Notebook Cells & Execution
- Code is written in cells; each cell can contain a segment of code.
- Add new cells using the plus button.
- Run cells individually (Shift+Enter) or run all cells using the 'Run All' option.
- Output is displayed below the cell; by default, only the first 1000 rows are shown.
Other Features
- Use dark or light themes for the notebook interface.
- Clear output and state to remove results and reset the notebook.
- Add comments to code using a hash (#) in Python.
Key Terms & Definitions
- Notebook — Interactive document in Databricks for code, output, and visualizations.
- Magic Command — Special notation (e.g., %sql) to specify language for a cell.

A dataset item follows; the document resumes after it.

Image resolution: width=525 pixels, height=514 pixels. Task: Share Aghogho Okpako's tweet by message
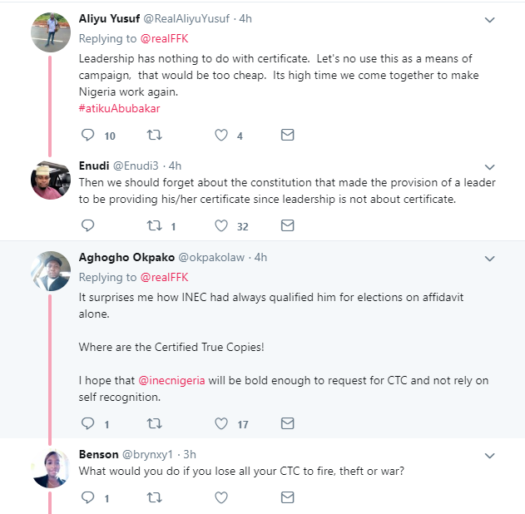click(x=287, y=423)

- Cell — Section in a notebook to write and run code.
- Cluster — Group of compute resources for running notebook commands.
- Permissions — Access controls for users/groups to view/edit/run notebooks.
Action Items / Next Steps
- Practice creating, importing, exporting, and organizing notebooks in your Databricks workspace.
- Ensure unused resources are deleted to avoid extra costs.
- Experiment with magic commands and multi-language support in notebooks.